Word for word, return every record.

GIVEN RECORDS:
================================
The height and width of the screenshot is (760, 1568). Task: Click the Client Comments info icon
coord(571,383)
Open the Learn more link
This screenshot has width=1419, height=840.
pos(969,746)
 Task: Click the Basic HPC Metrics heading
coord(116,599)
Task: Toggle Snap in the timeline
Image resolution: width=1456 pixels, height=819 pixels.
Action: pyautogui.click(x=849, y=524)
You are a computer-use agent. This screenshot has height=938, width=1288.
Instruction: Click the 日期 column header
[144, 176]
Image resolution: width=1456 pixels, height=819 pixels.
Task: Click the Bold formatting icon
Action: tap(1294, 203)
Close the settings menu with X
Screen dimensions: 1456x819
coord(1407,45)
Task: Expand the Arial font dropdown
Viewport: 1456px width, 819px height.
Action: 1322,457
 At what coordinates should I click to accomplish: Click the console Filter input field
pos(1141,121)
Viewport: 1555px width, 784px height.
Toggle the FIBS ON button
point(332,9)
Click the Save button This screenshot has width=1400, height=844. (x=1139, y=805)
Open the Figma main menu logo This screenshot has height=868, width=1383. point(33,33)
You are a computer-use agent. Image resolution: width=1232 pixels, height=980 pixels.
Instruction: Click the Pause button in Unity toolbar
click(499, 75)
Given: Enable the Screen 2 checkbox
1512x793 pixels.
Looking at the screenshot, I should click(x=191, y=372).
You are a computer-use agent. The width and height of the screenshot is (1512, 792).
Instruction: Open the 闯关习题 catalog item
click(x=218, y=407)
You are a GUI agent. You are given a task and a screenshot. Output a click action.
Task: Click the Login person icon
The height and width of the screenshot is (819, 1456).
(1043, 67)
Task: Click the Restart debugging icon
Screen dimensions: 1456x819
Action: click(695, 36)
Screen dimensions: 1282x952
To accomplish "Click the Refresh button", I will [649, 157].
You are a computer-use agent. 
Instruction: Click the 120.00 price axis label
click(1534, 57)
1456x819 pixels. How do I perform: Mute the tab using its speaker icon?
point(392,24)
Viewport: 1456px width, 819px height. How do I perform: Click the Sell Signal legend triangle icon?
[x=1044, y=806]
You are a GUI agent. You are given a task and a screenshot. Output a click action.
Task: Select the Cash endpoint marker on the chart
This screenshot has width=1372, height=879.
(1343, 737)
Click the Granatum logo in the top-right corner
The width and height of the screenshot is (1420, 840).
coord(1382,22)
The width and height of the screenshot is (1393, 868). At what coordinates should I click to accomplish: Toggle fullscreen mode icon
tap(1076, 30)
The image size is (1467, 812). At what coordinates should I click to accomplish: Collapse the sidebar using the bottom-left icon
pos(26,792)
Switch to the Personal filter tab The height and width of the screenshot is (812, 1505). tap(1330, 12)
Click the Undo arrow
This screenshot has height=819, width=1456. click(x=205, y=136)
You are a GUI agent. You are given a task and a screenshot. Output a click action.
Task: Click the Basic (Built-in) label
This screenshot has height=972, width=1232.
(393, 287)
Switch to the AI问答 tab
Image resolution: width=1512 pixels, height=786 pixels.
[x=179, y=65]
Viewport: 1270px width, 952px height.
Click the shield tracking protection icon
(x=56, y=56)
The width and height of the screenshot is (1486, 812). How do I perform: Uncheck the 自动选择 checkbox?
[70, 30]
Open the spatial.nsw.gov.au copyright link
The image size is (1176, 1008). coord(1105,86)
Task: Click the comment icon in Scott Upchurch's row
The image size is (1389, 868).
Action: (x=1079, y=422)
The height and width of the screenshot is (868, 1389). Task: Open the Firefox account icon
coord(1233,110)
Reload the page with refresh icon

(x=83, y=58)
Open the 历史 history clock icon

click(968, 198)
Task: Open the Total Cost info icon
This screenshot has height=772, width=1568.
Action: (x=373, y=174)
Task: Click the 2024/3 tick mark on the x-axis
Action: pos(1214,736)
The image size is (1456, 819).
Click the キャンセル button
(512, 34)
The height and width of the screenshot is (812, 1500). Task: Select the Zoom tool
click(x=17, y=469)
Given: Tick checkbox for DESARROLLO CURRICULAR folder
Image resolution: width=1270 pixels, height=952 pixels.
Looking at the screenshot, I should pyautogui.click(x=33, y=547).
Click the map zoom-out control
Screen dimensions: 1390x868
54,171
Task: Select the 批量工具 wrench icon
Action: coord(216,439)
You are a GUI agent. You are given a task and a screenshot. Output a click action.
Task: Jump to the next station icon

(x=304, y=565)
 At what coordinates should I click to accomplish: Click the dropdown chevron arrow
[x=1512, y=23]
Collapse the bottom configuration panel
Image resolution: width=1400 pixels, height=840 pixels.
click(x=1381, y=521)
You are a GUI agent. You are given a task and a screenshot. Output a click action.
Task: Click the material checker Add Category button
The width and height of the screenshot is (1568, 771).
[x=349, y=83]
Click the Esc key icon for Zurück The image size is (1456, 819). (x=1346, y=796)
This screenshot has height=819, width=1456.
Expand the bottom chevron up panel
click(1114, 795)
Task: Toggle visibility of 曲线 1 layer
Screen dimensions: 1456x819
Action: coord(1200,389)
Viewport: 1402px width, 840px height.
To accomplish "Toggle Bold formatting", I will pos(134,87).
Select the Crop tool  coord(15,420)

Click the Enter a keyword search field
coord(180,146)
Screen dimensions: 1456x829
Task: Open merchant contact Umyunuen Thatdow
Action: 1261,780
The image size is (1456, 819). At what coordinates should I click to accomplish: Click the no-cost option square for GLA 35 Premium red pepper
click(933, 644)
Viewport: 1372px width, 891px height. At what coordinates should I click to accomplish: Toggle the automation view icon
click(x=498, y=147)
================================
OUTPUT:
The height and width of the screenshot is (760, 1568). Task: Click the Client Comments info icon
coord(571,383)
Open the Learn more link
This screenshot has width=1419, height=840.
pos(969,746)
 Task: Click the Basic HPC Metrics heading
coord(116,599)
Task: Toggle Snap in the timeline
Image resolution: width=1456 pixels, height=819 pixels.
Action: pyautogui.click(x=849, y=524)
You are a computer-use agent. This screenshot has height=938, width=1288.
Instruction: Click the 日期 column header
[144, 176]
Image resolution: width=1456 pixels, height=819 pixels.
Task: Click the Bold formatting icon
Action: tap(1294, 203)
Close the settings menu with X
Screen dimensions: 1456x819
coord(1407,45)
Task: Expand the Arial font dropdown
Viewport: 1456px width, 819px height.
Action: 1322,457
 At what coordinates should I click to accomplish: Click the console Filter input field
pos(1141,121)
Viewport: 1555px width, 784px height.
Toggle the FIBS ON button
point(332,9)
Click the Save button This screenshot has width=1400, height=844. (x=1139, y=805)
Open the Figma main menu logo This screenshot has height=868, width=1383. point(33,33)
You are a computer-use agent. Image resolution: width=1232 pixels, height=980 pixels.
Instruction: Click the Pause button in Unity toolbar
click(499, 75)
Given: Enable the Screen 2 checkbox
1512x793 pixels.
Looking at the screenshot, I should click(x=191, y=372).
You are a computer-use agent. The width and height of the screenshot is (1512, 792).
Instruction: Open the 闯关习题 catalog item
click(x=218, y=407)
You are a GUI agent. You are given a task and a screenshot. Output a click action.
Task: Click the Login person icon
The height and width of the screenshot is (819, 1456).
(1043, 67)
Task: Click the Restart debugging icon
Screen dimensions: 1456x819
Action: click(695, 36)
Screen dimensions: 1282x952
To accomplish "Click the Refresh button", I will [649, 157].
You are a computer-use agent. 
Instruction: Click the 120.00 price axis label
click(1534, 57)
1456x819 pixels. How do I perform: Mute the tab using its speaker icon?
point(392,24)
Viewport: 1456px width, 819px height. How do I perform: Click the Sell Signal legend triangle icon?
[x=1044, y=806]
You are a GUI agent. You are given a task and a screenshot. Output a click action.
Task: Select the Cash endpoint marker on the chart
This screenshot has width=1372, height=879.
(1343, 737)
Click the Granatum logo in the top-right corner
The width and height of the screenshot is (1420, 840).
coord(1382,22)
The width and height of the screenshot is (1393, 868). At what coordinates should I click to accomplish: Toggle fullscreen mode icon
tap(1076, 30)
The image size is (1467, 812). At what coordinates should I click to accomplish: Collapse the sidebar using the bottom-left icon
pos(26,792)
Switch to the Personal filter tab The height and width of the screenshot is (812, 1505). tap(1330, 12)
Click the Undo arrow
This screenshot has height=819, width=1456. click(x=205, y=136)
You are a GUI agent. You are given a task and a screenshot. Output a click action.
Task: Click the Basic (Built-in) label
This screenshot has height=972, width=1232.
(393, 287)
Switch to the AI问答 tab
Image resolution: width=1512 pixels, height=786 pixels.
[x=179, y=65]
Viewport: 1270px width, 952px height.
Click the shield tracking protection icon
(x=56, y=56)
The width and height of the screenshot is (1486, 812). How do I perform: Uncheck the 自动选择 checkbox?
[70, 30]
Open the spatial.nsw.gov.au copyright link
The image size is (1176, 1008). coord(1105,86)
Task: Click the comment icon in Scott Upchurch's row
The image size is (1389, 868).
Action: (x=1079, y=422)
The height and width of the screenshot is (868, 1389). Task: Open the Firefox account icon
coord(1233,110)
Reload the page with refresh icon

(x=83, y=58)
Open the 历史 history clock icon

click(968, 198)
Task: Open the Total Cost info icon
This screenshot has height=772, width=1568.
Action: (x=373, y=174)
Task: Click the 2024/3 tick mark on the x-axis
Action: pos(1214,736)
The image size is (1456, 819).
Click the キャンセル button
(512, 34)
The height and width of the screenshot is (812, 1500). Task: Select the Zoom tool
click(x=17, y=469)
Given: Tick checkbox for DESARROLLO CURRICULAR folder
Image resolution: width=1270 pixels, height=952 pixels.
Looking at the screenshot, I should pyautogui.click(x=33, y=547).
Click the map zoom-out control
Screen dimensions: 1390x868
54,171
Task: Select the 批量工具 wrench icon
Action: coord(216,439)
You are a GUI agent. You are given a task and a screenshot. Output a click action.
Task: Jump to the next station icon

(x=304, y=565)
 At what coordinates should I click to accomplish: Click the dropdown chevron arrow
[x=1512, y=23]
Collapse the bottom configuration panel
Image resolution: width=1400 pixels, height=840 pixels.
click(x=1381, y=521)
You are a GUI agent. You are given a task and a screenshot. Output a click action.
Task: Click the material checker Add Category button
The width and height of the screenshot is (1568, 771).
[x=349, y=83]
Click the Esc key icon for Zurück The image size is (1456, 819). (x=1346, y=796)
This screenshot has height=819, width=1456.
Expand the bottom chevron up panel
click(1114, 795)
Task: Toggle visibility of 曲线 1 layer
Screen dimensions: 1456x819
Action: coord(1200,389)
Viewport: 1402px width, 840px height.
To accomplish "Toggle Bold formatting", I will pos(134,87).
Select the Crop tool  coord(15,420)

Click the Enter a keyword search field
coord(180,146)
Screen dimensions: 1456x829
Task: Open merchant contact Umyunuen Thatdow
Action: 1261,780
The image size is (1456, 819). At what coordinates should I click to accomplish: Click the no-cost option square for GLA 35 Premium red pepper
click(933, 644)
Viewport: 1372px width, 891px height. At what coordinates should I click to accomplish: Toggle the automation view icon
click(x=498, y=147)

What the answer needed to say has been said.